Eventually, we moved from heavy conversation into working on the Fellows’ projects, which this week involved branding and image. I was at kind of a loose end in this context, so I set up the MusEDLab’s Push controller and started playing around with it. Rohan, one of the Fellows, immediately gravitated to it, and understandably so.

Indigo lays beats

Rohan tried out a few drum sounds, then some synths. He quickly discovered a four-bar synth loop that he wanted to build a track around. He didn’t have any Ableton experience, however, so I volunteered to be his co-producer and operate the software for him.

We worked out some drum parts, first with a hi-hat and snare from the Amen break, and then a kick, clap and more hi-hats from Ableton’s C78 factory instrument. For bass, Rohan wanted that classic booming hip-hop sound you hear coming from car stereos in Brooklyn. He spotted the Hip-Hop Sub among the presets. We fiddled with it and he continued to be unsatisfied until I finally just put a brutal compressor on it, and then we got the sound he was hearing in his head.

While we were working, I had my computer connected to a Bluetooth speaker that was causing some weird and annoying system behavior. At one point, iTunes launched itself and started playing a random song under Rohan’s track, “I Can’t Realize You Love Me” by Duke Ellington and His Orchestra, featuring The Harlem Footwarmers and Sid Garry.

Rohan liked the combination of his beat and the Ellington song, so I sampled the opening four bars and added them to the mix. It took me several tries to match the keys, and I still don’t think I really nailed it, but the hip-hop kids have broad tolerance for chord clash, and Rohan was undisturbed.

Once we had the loops assembled, we started figuring out an arrangement. It took me a minute to figure out that when Rohan refers to a “bar,” he means a four-measure phrase. He’s essentially conflating hypermeasures with measures. I posted about it on Twitter later and got some interesting responses.

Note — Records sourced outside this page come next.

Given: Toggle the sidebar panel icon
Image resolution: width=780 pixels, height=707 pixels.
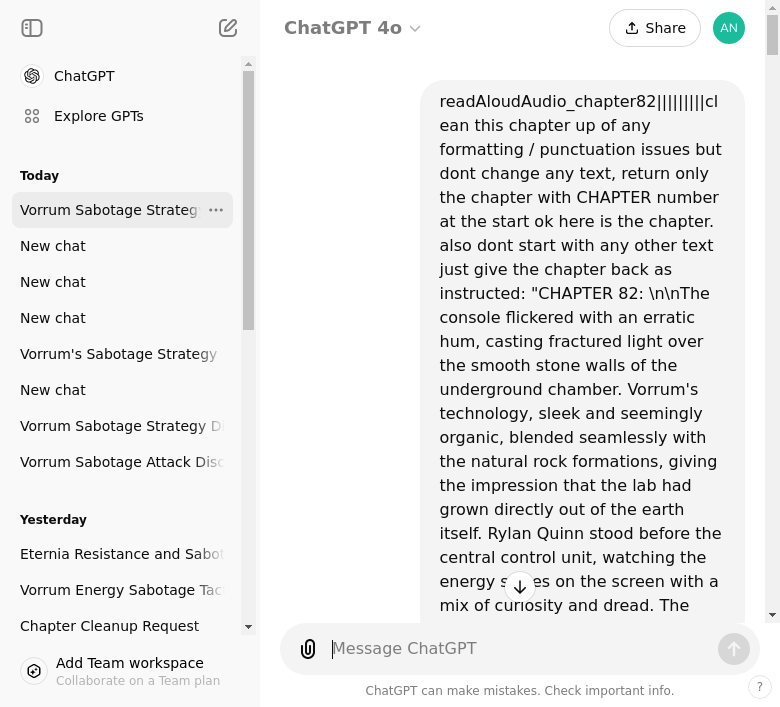Looking at the screenshot, I should pyautogui.click(x=32, y=28).
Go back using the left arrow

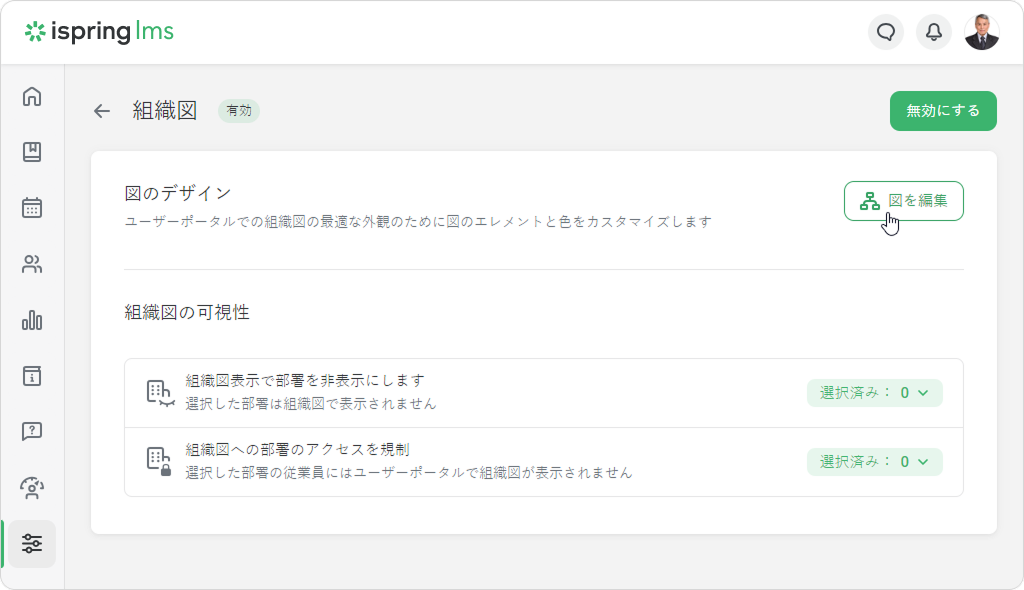pyautogui.click(x=101, y=111)
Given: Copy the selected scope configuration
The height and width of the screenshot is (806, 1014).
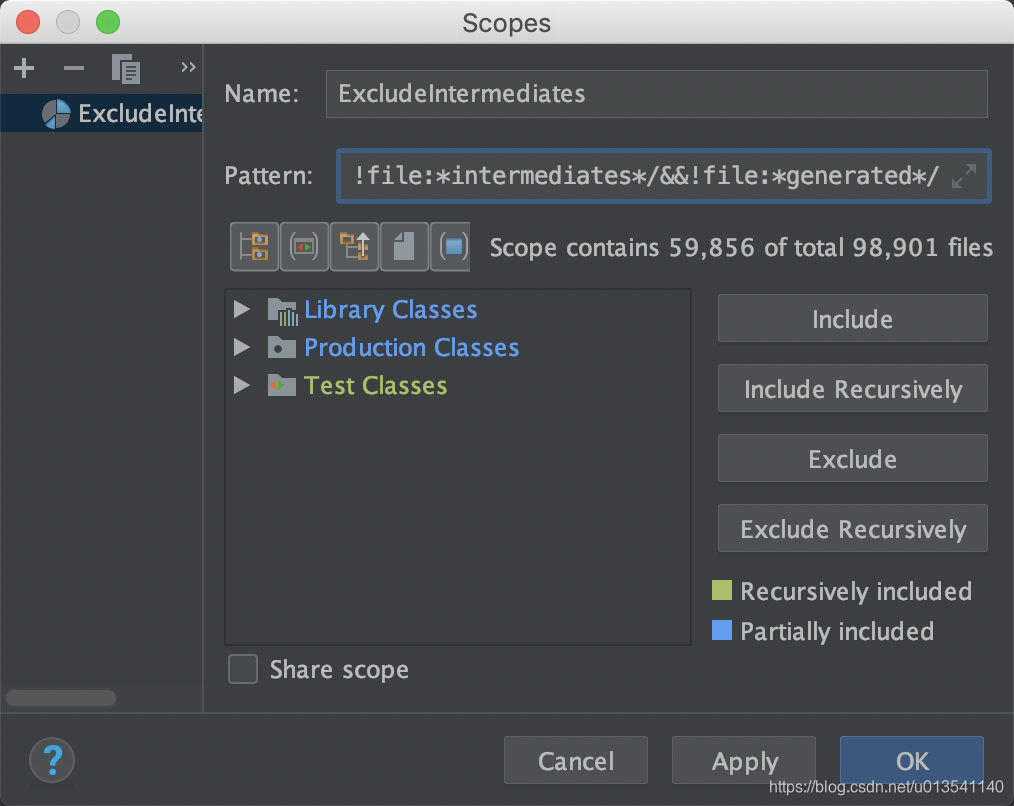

In a Direct Message, Latinfiddler also pointed out that Latin music calls two measures a “bar” because that’s the length of one cycle of the clave.

Thinking about it further, there’s yet another reason to conflate measures with hypermeasures, which is the broader cut-time shift taking place in hip-hop. All of the young hip-hop beatmakers I’ve observed lately work at half the base tempo of their DAW session. Rohan, being no exception, had the session tempo set to 125 bpm, but programmed a beat with an implied tempo of 62.5 bpm. He and his cohort put their backbeats on beat three, not beats two and four, so they have a base grid of thirty-second notes rather than sixteenth notes. A similar shift took place in the early 1960s when the swung eighth notes of jazz rhythm gave way to the swung sixteenth notes of funk.

Here’s Rohan’s track as of the end of our session:

By the time we were done working, the rest of the Fellows had gathered around and started freestyling. The next step is to record them rapping and singing on top. We also need to find someone to mix it properly. I understand aspects of hip-hop very well, but I mix amateurishly at best.

All the way around, I feel like a learn a ton about music whenever I work with young hip-hop musicians. They approach the placement of sounds in the meter in ways that would never occur to me. I’m delighted to be able to support them technically in realizing their ideas, it’s a privilege for me.